TASK BRIEF:
Please repeat every line of the data below without changing anything.

Records of locating words and elements:
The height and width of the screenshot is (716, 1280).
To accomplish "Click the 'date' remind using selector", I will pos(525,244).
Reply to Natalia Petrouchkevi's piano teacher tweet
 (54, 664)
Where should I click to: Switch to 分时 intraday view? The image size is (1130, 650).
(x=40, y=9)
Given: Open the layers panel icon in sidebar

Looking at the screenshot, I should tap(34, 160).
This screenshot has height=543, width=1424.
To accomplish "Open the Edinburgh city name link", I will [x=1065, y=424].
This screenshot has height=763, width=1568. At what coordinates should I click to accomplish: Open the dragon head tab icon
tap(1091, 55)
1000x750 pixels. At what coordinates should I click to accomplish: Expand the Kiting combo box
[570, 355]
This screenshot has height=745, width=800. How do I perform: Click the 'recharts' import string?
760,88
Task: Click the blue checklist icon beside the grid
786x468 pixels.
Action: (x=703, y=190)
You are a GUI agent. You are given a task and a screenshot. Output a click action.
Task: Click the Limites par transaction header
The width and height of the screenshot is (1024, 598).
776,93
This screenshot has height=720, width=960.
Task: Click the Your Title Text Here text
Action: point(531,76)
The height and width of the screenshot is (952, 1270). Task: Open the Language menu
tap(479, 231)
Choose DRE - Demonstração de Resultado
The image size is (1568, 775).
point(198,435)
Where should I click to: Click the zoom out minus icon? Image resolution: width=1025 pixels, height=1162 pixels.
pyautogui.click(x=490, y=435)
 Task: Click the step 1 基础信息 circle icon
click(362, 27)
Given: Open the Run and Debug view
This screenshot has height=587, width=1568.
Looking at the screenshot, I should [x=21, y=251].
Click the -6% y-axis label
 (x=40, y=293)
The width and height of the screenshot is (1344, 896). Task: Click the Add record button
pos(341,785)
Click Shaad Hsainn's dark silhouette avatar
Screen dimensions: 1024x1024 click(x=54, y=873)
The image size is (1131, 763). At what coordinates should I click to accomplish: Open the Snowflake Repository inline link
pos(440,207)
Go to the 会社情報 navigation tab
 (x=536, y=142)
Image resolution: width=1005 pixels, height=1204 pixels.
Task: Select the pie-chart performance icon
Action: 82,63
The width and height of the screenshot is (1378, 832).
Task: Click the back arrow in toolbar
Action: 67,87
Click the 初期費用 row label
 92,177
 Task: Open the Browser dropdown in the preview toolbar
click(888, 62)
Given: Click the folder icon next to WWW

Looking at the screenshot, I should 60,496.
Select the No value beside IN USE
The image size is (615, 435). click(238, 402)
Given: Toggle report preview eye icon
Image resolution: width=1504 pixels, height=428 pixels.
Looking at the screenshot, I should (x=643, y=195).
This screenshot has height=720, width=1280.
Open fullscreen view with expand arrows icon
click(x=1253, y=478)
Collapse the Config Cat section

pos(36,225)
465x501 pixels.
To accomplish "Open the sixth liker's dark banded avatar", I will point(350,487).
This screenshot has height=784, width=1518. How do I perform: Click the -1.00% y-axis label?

TASK RESULT:
The height and width of the screenshot is (716, 1280).
To accomplish "Click the 'date' remind using selector", I will pos(525,244).
Reply to Natalia Petrouchkevi's piano teacher tweet
 (54, 664)
Where should I click to: Switch to 分时 intraday view? The image size is (1130, 650).
(x=40, y=9)
Given: Open the layers panel icon in sidebar

Looking at the screenshot, I should tap(34, 160).
This screenshot has height=543, width=1424.
To accomplish "Open the Edinburgh city name link", I will [x=1065, y=424].
This screenshot has height=763, width=1568. At what coordinates should I click to accomplish: Open the dragon head tab icon
tap(1091, 55)
1000x750 pixels. At what coordinates should I click to accomplish: Expand the Kiting combo box
[570, 355]
This screenshot has height=745, width=800. How do I perform: Click the 'recharts' import string?
760,88
Task: Click the blue checklist icon beside the grid
786x468 pixels.
Action: (x=703, y=190)
You are a GUI agent. You are given a task and a screenshot. Output a click action.
Task: Click the Limites par transaction header
The width and height of the screenshot is (1024, 598).
776,93
This screenshot has height=720, width=960.
Task: Click the Your Title Text Here text
Action: point(531,76)
The height and width of the screenshot is (952, 1270). Task: Open the Language menu
tap(479, 231)
Choose DRE - Demonstração de Resultado
The image size is (1568, 775).
point(198,435)
Where should I click to: Click the zoom out minus icon? Image resolution: width=1025 pixels, height=1162 pixels.
pyautogui.click(x=490, y=435)
 Task: Click the step 1 基础信息 circle icon
click(362, 27)
Given: Open the Run and Debug view
This screenshot has height=587, width=1568.
Looking at the screenshot, I should [x=21, y=251].
Click the -6% y-axis label
 (x=40, y=293)
The width and height of the screenshot is (1344, 896). Task: Click the Add record button
pos(341,785)
Click Shaad Hsainn's dark silhouette avatar
Screen dimensions: 1024x1024 click(x=54, y=873)
The image size is (1131, 763). At what coordinates should I click to accomplish: Open the Snowflake Repository inline link
pos(440,207)
Go to the 会社情報 navigation tab
 (x=536, y=142)
Image resolution: width=1005 pixels, height=1204 pixels.
Task: Select the pie-chart performance icon
Action: 82,63
The width and height of the screenshot is (1378, 832).
Task: Click the back arrow in toolbar
Action: 67,87
Click the 初期費用 row label
 92,177
 Task: Open the Browser dropdown in the preview toolbar
click(888, 62)
Given: Click the folder icon next to WWW

Looking at the screenshot, I should 60,496.
Select the No value beside IN USE
The image size is (615, 435). click(238, 402)
Given: Toggle report preview eye icon
Image resolution: width=1504 pixels, height=428 pixels.
Looking at the screenshot, I should (x=643, y=195).
This screenshot has height=720, width=1280.
Open fullscreen view with expand arrows icon
click(x=1253, y=478)
Collapse the Config Cat section

pos(36,225)
465x501 pixels.
To accomplish "Open the sixth liker's dark banded avatar", I will point(350,487).
This screenshot has height=784, width=1518. How do I perform: Click the -1.00% y-axis label?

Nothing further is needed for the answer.